# TEXTO EXTRAÍDO
════════════════════

'Ninguém sonha em ser coveiro', diz engenheiro que virou sepultador
Formado em engenharia mecatrônica, Bruno de Lima, 26, trabalha há um ano como sepultador no Cemitério da Saudade, na zona leste de São Paulo.
Ele foi contratado em uma das vagas abertas em caráter emergencial pela prefeitura no início da pandemia de covid-19, por meio de uma empresa terceirizada.
"Ninguém sonha em ser coveiro, né? Me formei em engenharia mecatrônica, já tinha feito o [curso] técnico, já tinha experiência na área. Mas o único emprego que está tendo agora é em hospital e cemitério", conta Bruno.
Antes da pandemia, ele estava se organizando para fazer um intercâmbio na Austrália. "Já estava com tudo certo para ir", diz. Agora, seu único plano é continuar trabalhando e juntar dinheiro até a pandemia acabar e as fronteiras reabrirem.
Ele conta que, quando foi chamado por um conhecido para trabalhar no cemitério, achou que o colega estava brincando.
"Um colega meu falou: 'Quer trabalhar de coveiro?'. Falei: 'Você está brincando?'. Ele falou: 'Estou falando sério, você quer?'. Aí eu estava desempregado, as contas atrasando, falei: 'Vou ver o que acontece'", conta.
"Mexia com tecnologia, com manutenção. Não tinha experiência nenhuma em cavar cova, em pegar pá. Quem já trabalhava como pedreiro, coisas assim, já tem facilidade maior para fazer o serviço", diz.
Já vacinado contra o covid-19, Bruno circula pelo cemitério com ar de autoridade e paz. "Depois que você se acostuma, vira tipo um parque", diz.
Para se proteger contra insetos e animais, ele veste blusa de manga comprida mesmo debaixo de um sol de 32ºC. Por baixo da roupa, usa ainda um colete para proteger a coluna.
"Estava agora cavando ali, apareceu uma lacraia. Se ela pica, você tem febre, vai para o hospital. Teve um dia que estava exumando um corpo, peguei o crânio na mão, saiu uma lacraia de dentro e quase picou minha mão", relata.
"Não tenho medo de nada, só dos 'trabalhos' [de macumba] que o pessoal vem fazer aqui no cemitério", afirma ele, que diz acreditar em Deus, mas não ter uma religião.

════════════════════

# EXPLORE O MATERIAL
1/ Responda com base no texto sobre o sepultador:
(a) Em qual cemitério Bruno de Lima trabalha?
(b) Para qual país ele planejava fazer um intercâmbio antes da pandemia?
(c) O que ele usa por baixo da roupa para proteger a coluna?
2/ Liste todos os lugares citados por nome próprio no texto sobre o sepultador.

# INFORMAÇÕES EXIBIDAS

════════════════════

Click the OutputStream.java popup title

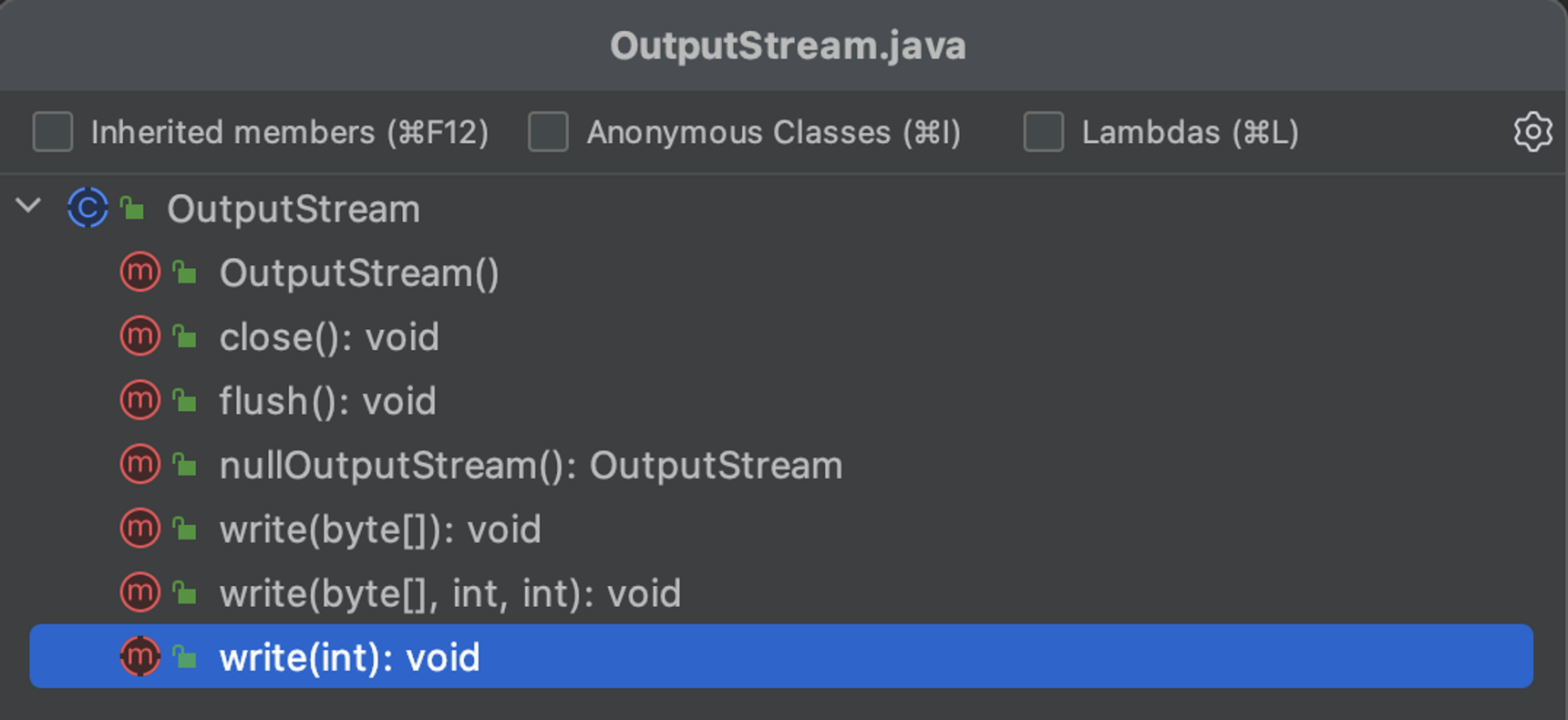tap(788, 46)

════════════════════

# RESPOSTAS POR TAREFA
1/
(a) No Cemitério da Saudade, na zona leste de São Paulo.
(b) Para a Austrália.
(c) Um colete.

2/
Cemitério da Saudade
São Paulo
Austrália